> Complete the following
a – Reproduce the passage of the court opinion between "Decided: January 6, 1950." and "by Colie, J.A.D.", inclusive.
b – In the court opinion, to what amount did the court reduce the verdict on the motion of Fischer Baking Company and Central Greyhound Lines, Inc.?

> Reading text
┄┄┄┄┄┄┄┄┄┄┄┄┄┄┄┄┄┄┄┄
Decided: January 6, 1950.


On appeal from Superior Court, Law Division.

McGeehan, Colie and Eastwood. The opinion of the court was delivered by Colie, J.A.D.


[6 NJSuper Page 109] Edith Ferry, administratrix ad prosequendum of the estate of John Ferry, deceased, instituted suit against George Settle, Fischer Baking Company, Hans Schirber, Central Greyhound Lines, Inc., of New York, and Francis Heasley, for damages arising from the death of John Ferry, alleged to have resulted from the negligence of one or all of the five defendants. The pleadings and the pretrial order confined the issues to negligence of the defendants, contributory negligence of the decedent and joint enterprise

as between the defendant, Settle, and decedent. After trial, the jury returned a verdict against Fischer Baking Company and Central Greyhound Lines, Inc., and the respective drivers of their cars, and a verdict in favor of the defendant, Settle. Thereafter the court, on motion of Fischer Baking Company and Central Greyhound Lines, Inc., reduced the verdict to $85,450. From the judgment entered thereon, Fischer Baking Company, Central Greyhound Lines and their respective drivers appeal. Three grounds of appeal argued for a reversal are common to all four defendants. They are (1) that the verdict was contrary to the greater weight of the evidence; (2) that the court erred in charging that "the sudden emergency" doctrine was applicable to the defendants or any one of them; (3) that the court erred in refusing to charge the doctrine of contributory negligence. Fischer Baking Company and Hans Schirber also argue that the court erroneously permitted the defendant Heasley to testify to a statement of the defendant, Settle, that the accident was not the fault of either.
┄┄┄┄┄┄┄┄┄┄┄┄┄┄┄┄┄┄┄┄
> Source excerpt

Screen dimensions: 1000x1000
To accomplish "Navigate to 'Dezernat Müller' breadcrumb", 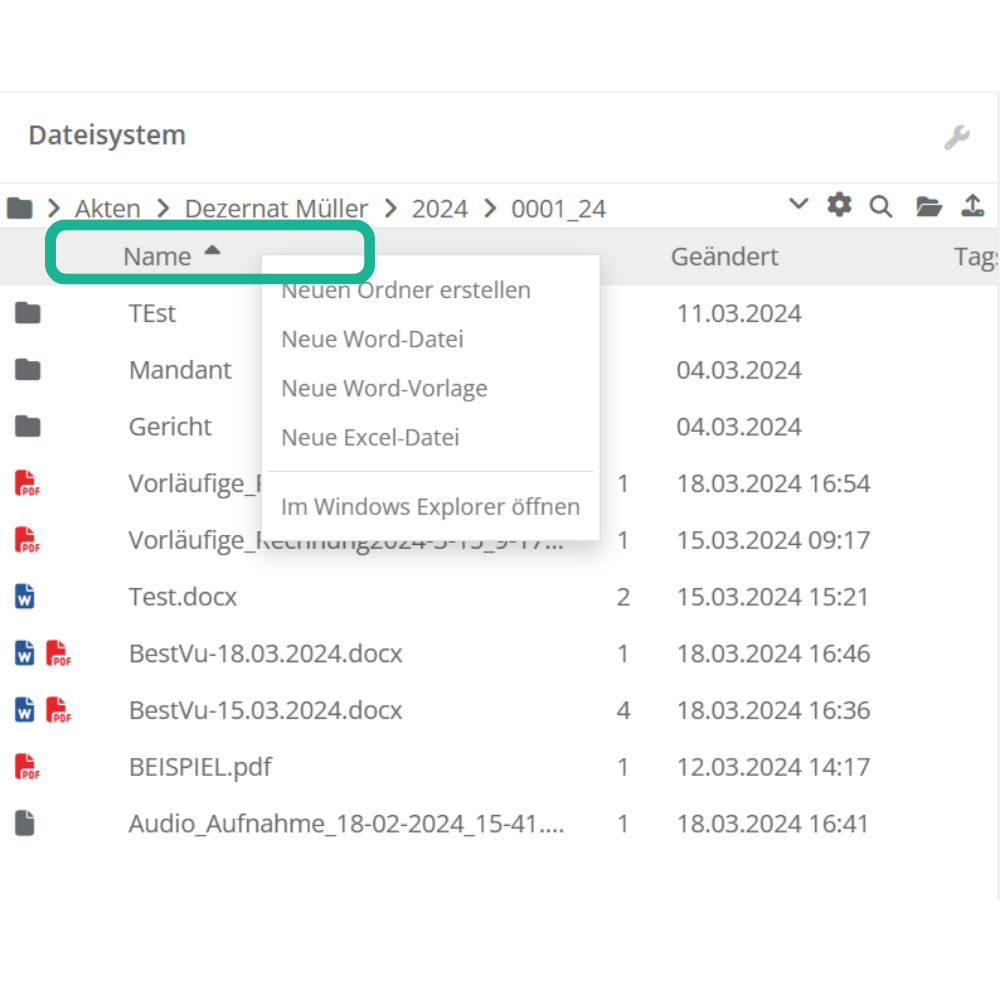I will [x=276, y=208].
┄┄┄┄┄┄┄┄┄┄┄┄┄┄┄┄┄┄┄┄
> Task-by-task answers
a –
Decided: January 6, 1950.


On appeal from Superior Court, Law Division.

McGeehan, Colie and Eastwood. The opinion of the court was delivered by Colie, J.A.D.

b – $85,450